The Effect of Traumatic Events on the Longitudinal Course and Outcomes of Youth with Bipolar Disorder.
Department of Psychiatry, Western Psychiatric Hospital, University of Pittsburgh School of Medicine, 3811 O'Hara St., Pittsburgh, PA, 15213, USA. Electronic address: [email protected]
Department of Psychiatry, Western Psychiatric Hospital, University of Pittsburgh School of Medicine, 3811 O'Hara St., Pittsburgh, PA, 15213, USA.
Department of Psychiatry and Human Behavior, Warren Alpert Medical School of Brown University, Box G-BH, Providence, RI, 02912, USA; Department of Health Services, Policy, and Practice, Brown University School of Public Health, 121 South Main Street, Providence, RI, 02903, USA; Department of Psychiatry, School of Medicine, University of California at San Diego, 4510 Executive Drive, Suite 315, San Diego, CA, 92121, USA.
Department of Psychiatry and Human Behavior, Warren Alpert Medical School of Brown University, Box G-BH, Providence, RI, 02912, USA; Massachusetts Mental Health Center and the Department of Psychiatry, Harvard Medical School at Beth Israel Deaconess Medical Center, Boston, MA, 02115, USA.
Department of Psychiatry and Biobehavioral Sciences, David Geffen School of Medicine, University of California at Los Angeles, 760 Westwood Plaza, Mail Code 175919, Los Angeles, CA, 90095, USA.

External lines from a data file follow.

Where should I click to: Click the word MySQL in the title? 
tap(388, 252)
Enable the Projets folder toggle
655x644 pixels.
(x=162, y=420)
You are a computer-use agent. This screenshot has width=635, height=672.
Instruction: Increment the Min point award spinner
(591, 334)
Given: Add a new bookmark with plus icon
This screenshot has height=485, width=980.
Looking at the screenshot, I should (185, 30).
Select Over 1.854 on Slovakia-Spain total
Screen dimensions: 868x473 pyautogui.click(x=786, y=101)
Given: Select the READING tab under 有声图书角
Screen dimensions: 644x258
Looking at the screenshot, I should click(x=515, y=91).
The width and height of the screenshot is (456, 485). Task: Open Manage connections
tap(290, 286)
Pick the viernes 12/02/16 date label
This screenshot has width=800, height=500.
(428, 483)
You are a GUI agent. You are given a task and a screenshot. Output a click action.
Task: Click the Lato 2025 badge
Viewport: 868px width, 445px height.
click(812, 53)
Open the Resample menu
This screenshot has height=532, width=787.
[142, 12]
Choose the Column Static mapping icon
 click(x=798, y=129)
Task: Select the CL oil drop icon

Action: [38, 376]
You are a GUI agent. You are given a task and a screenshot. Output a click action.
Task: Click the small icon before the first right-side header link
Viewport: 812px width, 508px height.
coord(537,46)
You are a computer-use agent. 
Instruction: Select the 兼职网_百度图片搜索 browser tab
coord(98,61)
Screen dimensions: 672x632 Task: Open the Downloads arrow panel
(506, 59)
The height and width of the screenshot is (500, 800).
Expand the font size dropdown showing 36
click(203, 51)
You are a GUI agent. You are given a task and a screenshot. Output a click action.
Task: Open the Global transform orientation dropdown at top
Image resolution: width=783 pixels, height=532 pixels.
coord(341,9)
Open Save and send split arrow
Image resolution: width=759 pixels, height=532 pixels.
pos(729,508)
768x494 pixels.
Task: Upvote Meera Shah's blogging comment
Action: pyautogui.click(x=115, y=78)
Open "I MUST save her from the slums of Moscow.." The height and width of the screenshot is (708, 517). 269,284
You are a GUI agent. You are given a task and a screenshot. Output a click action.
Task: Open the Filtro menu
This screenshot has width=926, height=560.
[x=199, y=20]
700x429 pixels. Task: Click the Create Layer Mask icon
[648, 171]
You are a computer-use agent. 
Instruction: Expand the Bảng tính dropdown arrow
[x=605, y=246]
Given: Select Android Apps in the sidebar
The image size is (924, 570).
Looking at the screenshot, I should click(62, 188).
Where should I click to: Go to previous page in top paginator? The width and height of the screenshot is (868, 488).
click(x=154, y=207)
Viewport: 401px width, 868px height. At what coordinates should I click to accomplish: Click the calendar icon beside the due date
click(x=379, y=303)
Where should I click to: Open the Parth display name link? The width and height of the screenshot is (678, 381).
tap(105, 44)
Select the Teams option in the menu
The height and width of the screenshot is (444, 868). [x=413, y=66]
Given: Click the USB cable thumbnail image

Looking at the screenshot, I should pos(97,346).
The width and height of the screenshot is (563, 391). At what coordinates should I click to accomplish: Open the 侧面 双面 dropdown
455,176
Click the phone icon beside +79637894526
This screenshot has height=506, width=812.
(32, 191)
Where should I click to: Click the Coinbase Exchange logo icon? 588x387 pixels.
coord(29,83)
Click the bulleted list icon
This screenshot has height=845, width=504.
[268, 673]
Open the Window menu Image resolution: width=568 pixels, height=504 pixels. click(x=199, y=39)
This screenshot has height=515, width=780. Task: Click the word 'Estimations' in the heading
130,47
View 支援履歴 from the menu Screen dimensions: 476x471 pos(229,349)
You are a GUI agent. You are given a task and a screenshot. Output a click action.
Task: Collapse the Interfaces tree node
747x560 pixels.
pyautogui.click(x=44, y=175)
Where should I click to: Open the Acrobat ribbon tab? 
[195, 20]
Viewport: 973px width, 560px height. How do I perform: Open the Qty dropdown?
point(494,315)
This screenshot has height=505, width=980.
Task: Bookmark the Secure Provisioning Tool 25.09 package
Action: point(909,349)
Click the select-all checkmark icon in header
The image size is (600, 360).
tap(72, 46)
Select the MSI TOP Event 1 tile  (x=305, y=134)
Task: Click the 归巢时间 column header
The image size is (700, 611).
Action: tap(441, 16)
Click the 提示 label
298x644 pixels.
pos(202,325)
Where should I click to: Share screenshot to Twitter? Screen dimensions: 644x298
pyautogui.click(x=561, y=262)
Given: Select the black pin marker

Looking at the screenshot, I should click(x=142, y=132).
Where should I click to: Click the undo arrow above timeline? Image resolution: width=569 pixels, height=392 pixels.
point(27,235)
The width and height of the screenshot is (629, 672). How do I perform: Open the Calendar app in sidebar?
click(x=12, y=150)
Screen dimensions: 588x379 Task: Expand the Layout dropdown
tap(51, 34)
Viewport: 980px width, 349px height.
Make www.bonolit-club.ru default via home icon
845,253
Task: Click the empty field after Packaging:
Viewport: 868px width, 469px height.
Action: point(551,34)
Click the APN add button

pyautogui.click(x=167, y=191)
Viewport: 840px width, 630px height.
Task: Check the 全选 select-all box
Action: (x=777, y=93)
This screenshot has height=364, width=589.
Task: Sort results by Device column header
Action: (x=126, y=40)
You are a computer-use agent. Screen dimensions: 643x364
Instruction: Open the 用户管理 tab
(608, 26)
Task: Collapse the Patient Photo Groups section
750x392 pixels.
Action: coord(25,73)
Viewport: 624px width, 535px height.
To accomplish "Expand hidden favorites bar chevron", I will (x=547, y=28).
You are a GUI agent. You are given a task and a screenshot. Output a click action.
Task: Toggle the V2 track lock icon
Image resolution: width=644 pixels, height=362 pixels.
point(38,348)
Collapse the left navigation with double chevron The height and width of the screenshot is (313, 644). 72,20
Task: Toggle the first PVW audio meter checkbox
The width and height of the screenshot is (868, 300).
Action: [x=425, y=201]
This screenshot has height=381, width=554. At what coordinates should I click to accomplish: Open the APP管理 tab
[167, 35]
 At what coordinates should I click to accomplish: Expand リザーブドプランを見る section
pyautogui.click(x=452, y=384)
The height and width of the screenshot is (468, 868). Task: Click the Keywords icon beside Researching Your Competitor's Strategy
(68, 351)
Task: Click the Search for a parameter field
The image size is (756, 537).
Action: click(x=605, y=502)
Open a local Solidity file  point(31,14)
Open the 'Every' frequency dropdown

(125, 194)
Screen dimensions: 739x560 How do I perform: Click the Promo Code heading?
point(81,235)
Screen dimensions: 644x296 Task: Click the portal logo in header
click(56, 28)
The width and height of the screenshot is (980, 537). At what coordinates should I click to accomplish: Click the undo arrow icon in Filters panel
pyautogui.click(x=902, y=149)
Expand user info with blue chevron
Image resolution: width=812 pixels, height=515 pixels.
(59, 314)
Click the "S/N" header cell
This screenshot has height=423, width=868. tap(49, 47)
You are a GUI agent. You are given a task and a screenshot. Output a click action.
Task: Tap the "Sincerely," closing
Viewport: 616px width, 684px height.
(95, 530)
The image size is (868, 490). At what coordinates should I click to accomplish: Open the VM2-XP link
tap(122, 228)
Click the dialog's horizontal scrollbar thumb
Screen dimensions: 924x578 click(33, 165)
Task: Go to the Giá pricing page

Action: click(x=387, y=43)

Department of Psychiatry, Sunnybrook Health Sciences Centre, University of Toronto Faculty of Medicine, 2075 Bayview Ave., FG-53, Toronto, ON, M4N-3M5, Canada.
Department of Psychiatry and Human Behavior, Warren Alpert Medical School of Brown University, Box G-BH, Providence, RI, 02912, USA; Butler Hospital, 700 Butler Drive, Providence, RI, 02906, USA.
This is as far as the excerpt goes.